*** INFORMATION SHOWN ***
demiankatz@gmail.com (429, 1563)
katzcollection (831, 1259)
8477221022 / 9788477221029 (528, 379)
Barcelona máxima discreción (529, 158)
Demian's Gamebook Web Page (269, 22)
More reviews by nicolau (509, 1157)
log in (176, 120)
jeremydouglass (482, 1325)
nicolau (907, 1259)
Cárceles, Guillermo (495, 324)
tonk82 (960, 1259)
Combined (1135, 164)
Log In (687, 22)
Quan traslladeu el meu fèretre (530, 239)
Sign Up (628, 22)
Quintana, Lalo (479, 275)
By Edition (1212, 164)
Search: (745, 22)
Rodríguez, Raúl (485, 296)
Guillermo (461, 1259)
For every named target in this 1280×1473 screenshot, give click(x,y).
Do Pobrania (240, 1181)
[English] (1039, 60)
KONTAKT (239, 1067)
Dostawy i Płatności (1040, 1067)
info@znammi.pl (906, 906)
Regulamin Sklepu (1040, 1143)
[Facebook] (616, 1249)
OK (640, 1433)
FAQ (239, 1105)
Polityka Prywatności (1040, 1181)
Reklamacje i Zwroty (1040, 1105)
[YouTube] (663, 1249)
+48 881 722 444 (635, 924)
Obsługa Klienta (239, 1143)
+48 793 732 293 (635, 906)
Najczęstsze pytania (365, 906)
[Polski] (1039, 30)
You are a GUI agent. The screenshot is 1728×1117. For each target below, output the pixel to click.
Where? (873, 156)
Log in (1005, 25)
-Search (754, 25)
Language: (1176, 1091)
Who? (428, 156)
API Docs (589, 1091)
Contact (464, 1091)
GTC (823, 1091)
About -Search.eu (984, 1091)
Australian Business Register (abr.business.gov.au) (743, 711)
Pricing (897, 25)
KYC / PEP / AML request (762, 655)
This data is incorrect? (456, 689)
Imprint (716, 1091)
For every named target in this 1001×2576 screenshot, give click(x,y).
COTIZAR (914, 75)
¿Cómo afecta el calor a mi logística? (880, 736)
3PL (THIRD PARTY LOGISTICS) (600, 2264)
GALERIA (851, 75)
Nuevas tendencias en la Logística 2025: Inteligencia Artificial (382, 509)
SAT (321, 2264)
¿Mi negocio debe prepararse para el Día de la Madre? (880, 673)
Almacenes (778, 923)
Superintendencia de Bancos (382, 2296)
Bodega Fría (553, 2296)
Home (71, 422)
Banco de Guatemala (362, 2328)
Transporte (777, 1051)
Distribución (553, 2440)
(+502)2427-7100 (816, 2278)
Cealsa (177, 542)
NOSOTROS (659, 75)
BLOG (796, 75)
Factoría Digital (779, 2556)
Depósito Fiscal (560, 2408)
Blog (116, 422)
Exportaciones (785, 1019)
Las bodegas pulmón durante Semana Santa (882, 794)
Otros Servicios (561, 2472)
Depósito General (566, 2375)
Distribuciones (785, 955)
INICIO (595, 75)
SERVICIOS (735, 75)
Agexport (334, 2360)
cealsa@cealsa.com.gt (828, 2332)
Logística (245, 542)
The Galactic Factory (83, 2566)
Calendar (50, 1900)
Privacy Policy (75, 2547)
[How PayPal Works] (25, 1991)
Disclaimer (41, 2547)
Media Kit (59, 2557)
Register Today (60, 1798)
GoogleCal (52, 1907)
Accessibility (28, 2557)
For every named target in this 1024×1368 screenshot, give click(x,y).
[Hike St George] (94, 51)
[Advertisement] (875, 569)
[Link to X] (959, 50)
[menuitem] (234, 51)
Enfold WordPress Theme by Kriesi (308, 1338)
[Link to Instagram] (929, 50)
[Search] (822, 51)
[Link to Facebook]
*** End of INFORMATION SHOWN ***
# EXERCISE
In the data above, start at the line that has "Sign Up (628, 22)", stop after the line that has "Who? (428, 156)", and print every line in between exactly as it stands.

# RESULT OF THIS EXERCISE
Sign Up (628, 22)
Quintana, Lalo (479, 275)
By Edition (1212, 164)
Search: (745, 22)
Rodríguez, Raúl (485, 296)
Guillermo (461, 1259)
For every named target in this 1280×1473 screenshot, give click(x,y).
Do Pobrania (240, 1181)
[English] (1039, 60)
KONTAKT (239, 1067)
Dostawy i Płatności (1040, 1067)
info@znammi.pl (906, 906)
Regulamin Sklepu (1040, 1143)
[Facebook] (616, 1249)
OK (640, 1433)
FAQ (239, 1105)
Polityka Prywatności (1040, 1181)
Reklamacje i Zwroty (1040, 1105)
[YouTube] (663, 1249)
+48 881 722 444 (635, 924)
Obsługa Klienta (239, 1143)
+48 793 732 293 (635, 906)
Najczęstsze pytania (365, 906)
[Polski] (1039, 30)
You are a GUI agent. The screenshot is 1728×1117. For each target below, output the pixel to click.
Where? (873, 156)
Log in (1005, 25)
-Search (754, 25)
Language: (1176, 1091)
Who? (428, 156)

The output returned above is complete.